**Exercise description**
Continue the comment thread below on chargers and product design, starting after its final sentence.

**Reading text**
>>>>>
    My pet peeve: chargers. Do you have any idea how many chargers we have for computers, cell phones, digital cameras, etc around the house? (The digital camera ones are particularly annoying, there’s at least four just-slightly-different Canon chargers). Why couldn’t those just be standardized and interchangeable?
    Determinant, thanks!

  9. Patrick's avatar

    “Why couldn’t those just be standardized and interchangeable?”
    I’m told by the people who make these decisions where I work that it’s to drive sales. At least they think so. The theory is that if that charger/connector/whatever is non-standard, it’s harder for people to substitute away to a competitor. Also, if something breaks, they have to buy the replacement from you.
    Taking it one step further, in some cases the firm simply decides to not offer replacement parts for sale. If your widget breaks, you have to call and get the guy in the little white van to come to repair the widget. But that might take a week. Or two. Want priority access? Sign a service contract and give us $X dollars a month.
    Ain’t monopolistic “competition” grand? Though I suppose I shouldn’t complain. These shenanigans pay my salary.

  10. Gregory Sokoloff's avatar
    Gregory Sokoloff · · Reply

    Francis, you may soon need to find a new pet peeve because virtually all of the cell phone manufacturers have now standardized on the micro USB connector and charging specification so that you can interchange chargers and even buy a phone without one. By the way, this welcome development came from government pressure, not the market. Here’s the European Commission mandate.

  11. Unknown's avatar

    Gregory – coming to the US January 2012 apparently: http://www.computerworld.com/s/article/9214909/CTIA_chief_Common_cell_phone_power_supply_port_coming_to_U.S..
    So they’ll soon be here, too – which is excellent news.

  12. Unknown's avatar

    I’ve spent a lot of time cursing the people who designed cars (like my old Mini – the radiator cowling screws could only be reached by a trained octopus, and you had to remove the cowling to do almost anything to the car). But there are interesting packages of design – eg Russian design is often excellent – simple, ingenious, but has to work around poor materials and a slapdash attitude to assembly. German design tends to the overcomplicated – stretches the technical limits. Many Japanese things reflect the input of the shop floor, while British things tend to be designed in isolation from it (and are poorer for it). There are, presumably, complex and persistent social structures behind all this. But it doesn’t get the bitch bolts off.
<<<<<
**Data supplied**
>>>>>
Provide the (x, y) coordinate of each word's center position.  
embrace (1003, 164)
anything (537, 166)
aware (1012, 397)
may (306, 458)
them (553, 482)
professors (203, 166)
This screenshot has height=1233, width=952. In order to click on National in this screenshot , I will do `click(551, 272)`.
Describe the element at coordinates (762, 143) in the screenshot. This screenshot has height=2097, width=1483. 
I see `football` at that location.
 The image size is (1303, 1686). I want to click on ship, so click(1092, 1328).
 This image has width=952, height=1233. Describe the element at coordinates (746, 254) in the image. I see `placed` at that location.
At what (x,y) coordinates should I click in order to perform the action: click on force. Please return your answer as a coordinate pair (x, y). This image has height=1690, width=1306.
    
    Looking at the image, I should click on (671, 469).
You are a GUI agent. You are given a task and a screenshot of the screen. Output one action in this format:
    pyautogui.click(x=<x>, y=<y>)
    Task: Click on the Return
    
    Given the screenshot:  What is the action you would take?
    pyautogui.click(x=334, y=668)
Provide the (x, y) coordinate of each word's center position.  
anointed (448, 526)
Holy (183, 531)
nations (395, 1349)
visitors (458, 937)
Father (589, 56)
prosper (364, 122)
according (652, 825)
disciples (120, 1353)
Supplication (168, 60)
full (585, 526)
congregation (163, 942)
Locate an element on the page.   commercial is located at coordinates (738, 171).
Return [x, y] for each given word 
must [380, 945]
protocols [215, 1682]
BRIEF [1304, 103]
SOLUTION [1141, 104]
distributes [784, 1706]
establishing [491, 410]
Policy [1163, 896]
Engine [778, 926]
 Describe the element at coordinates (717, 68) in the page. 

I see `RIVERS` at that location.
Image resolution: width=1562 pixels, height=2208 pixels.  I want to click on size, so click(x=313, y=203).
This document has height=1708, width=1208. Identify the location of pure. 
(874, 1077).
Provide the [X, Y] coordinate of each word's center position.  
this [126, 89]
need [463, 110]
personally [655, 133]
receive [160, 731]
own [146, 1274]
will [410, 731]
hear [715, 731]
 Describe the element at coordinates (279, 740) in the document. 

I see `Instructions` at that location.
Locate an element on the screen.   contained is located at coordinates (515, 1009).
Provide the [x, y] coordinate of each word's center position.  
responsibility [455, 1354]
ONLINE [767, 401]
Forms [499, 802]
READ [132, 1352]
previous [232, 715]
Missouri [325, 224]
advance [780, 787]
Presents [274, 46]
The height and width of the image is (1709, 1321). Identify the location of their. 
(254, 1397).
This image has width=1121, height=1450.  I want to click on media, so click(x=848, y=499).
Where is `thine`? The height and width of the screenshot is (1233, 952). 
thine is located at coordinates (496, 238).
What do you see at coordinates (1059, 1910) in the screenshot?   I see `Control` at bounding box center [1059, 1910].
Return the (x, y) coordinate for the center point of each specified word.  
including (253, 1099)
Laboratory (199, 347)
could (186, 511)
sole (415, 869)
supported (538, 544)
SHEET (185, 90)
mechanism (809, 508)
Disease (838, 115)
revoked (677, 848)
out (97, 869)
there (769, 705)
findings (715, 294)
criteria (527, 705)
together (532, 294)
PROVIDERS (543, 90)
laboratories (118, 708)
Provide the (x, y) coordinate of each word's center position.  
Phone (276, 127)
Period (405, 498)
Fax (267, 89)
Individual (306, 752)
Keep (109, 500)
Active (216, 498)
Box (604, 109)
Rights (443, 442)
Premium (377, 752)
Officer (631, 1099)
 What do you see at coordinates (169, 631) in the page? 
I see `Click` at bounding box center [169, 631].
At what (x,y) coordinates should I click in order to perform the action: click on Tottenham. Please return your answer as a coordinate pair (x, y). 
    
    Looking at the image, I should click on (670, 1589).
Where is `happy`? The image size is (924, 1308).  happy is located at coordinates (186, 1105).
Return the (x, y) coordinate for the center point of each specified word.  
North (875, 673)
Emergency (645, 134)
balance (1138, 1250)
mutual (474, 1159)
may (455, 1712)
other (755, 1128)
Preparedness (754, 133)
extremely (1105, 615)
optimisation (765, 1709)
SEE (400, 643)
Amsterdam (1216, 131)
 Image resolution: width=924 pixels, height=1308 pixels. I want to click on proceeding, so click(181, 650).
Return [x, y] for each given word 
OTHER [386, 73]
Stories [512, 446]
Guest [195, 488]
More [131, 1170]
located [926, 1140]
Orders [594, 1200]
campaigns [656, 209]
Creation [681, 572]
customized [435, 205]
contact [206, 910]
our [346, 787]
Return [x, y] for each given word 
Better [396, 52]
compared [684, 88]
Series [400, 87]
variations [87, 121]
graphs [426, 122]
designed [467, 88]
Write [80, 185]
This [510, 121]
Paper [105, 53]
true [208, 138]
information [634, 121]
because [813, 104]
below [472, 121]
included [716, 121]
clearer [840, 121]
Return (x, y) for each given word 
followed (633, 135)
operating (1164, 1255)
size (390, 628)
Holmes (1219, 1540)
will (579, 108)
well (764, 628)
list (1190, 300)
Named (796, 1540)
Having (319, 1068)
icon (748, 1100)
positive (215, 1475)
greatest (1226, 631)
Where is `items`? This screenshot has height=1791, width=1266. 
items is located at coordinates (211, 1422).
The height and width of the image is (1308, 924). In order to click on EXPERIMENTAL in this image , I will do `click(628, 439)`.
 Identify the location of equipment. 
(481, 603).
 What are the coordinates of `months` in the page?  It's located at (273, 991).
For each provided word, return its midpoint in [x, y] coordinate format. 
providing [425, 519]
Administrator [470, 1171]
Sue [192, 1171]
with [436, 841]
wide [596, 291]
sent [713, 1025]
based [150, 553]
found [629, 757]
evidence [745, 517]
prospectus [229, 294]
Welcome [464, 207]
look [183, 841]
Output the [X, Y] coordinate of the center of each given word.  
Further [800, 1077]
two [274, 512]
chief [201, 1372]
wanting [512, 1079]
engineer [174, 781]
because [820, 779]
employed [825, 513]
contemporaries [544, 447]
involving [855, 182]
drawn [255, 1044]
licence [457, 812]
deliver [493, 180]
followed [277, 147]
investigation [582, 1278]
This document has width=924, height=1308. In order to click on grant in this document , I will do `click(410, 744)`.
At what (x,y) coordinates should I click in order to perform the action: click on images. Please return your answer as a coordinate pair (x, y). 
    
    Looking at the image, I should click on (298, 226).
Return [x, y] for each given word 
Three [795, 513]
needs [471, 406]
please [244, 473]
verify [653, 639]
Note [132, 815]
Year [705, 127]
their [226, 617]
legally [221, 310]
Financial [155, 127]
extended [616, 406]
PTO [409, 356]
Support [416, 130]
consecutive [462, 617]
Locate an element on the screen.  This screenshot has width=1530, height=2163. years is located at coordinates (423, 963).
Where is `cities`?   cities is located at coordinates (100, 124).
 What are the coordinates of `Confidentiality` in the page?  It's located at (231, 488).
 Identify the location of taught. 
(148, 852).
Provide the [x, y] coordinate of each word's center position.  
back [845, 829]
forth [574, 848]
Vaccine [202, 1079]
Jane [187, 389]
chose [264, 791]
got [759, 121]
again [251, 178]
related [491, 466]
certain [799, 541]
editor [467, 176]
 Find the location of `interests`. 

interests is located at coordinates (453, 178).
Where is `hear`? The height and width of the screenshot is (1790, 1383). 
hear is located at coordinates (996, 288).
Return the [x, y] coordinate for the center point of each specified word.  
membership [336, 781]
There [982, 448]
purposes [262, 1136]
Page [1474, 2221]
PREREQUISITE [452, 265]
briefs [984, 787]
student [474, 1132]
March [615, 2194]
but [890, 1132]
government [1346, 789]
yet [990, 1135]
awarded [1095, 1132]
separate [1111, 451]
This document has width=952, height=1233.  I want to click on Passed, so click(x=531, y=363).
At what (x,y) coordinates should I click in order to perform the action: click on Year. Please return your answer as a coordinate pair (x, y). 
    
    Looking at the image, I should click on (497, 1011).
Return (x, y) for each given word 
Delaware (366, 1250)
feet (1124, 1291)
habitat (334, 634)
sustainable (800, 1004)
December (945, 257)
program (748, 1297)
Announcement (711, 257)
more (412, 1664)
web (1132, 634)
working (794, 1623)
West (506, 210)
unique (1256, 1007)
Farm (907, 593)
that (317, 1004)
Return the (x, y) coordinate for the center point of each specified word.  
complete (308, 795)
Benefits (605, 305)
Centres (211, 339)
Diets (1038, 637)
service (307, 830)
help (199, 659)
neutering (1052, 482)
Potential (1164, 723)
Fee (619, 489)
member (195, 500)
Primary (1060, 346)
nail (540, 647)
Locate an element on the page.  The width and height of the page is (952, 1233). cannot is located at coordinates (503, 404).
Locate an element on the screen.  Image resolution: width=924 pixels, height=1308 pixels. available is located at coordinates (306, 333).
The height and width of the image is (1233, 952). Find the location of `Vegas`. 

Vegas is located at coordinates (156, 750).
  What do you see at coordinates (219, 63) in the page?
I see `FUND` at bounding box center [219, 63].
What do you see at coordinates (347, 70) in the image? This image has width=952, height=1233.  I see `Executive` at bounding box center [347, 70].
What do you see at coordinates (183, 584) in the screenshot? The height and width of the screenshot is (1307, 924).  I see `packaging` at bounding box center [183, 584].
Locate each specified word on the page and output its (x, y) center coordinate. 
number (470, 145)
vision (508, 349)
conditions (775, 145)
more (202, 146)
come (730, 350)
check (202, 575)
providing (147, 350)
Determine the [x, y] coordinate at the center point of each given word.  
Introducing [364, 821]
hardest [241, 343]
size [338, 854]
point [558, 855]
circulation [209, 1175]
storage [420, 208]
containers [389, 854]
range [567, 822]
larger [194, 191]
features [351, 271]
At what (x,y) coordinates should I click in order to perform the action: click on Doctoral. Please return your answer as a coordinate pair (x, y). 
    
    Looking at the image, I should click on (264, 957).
<<<<<
**Reply**
  13. Unknown's avatar

    Nick: Used to have a Mercury Mystique which was a descendant of the 626 via the European Ford Mondeo. Nice handling but bitch bolt a very polite term for what I thought about the head gasket..
    Pdt: During WWII, German tanks were known to be over-engineered and couldn’t be repaired in the field. Same for planes. Reduced markedly front line availability.
    British tanks were british, usually very good concept, akwardly built. Americans were not very good but repaired in a dash. The first 4 crews would get killed but the fifth would get the sole German tank ( the others being at rear maintenance facility). Russians were crude, badly assembled but simple to use and did the job beautifully. Same thing with the AKM assault rifle ( mistakenly known as AK-47). The tolerances are so huge that you can get any amount of mud in it and it still work while the early M-16 would jam by itself and numerous GI in Nam were found dead beside their rifle.

  14. Unknown's avatar

    Yes – a lot of military equipment illustrates the point. I had another thought – any complex industrial product involves lots of planning. the “market” gets to judge only on the totality of the finished product, and design issues may only be a small part of the overall outcome.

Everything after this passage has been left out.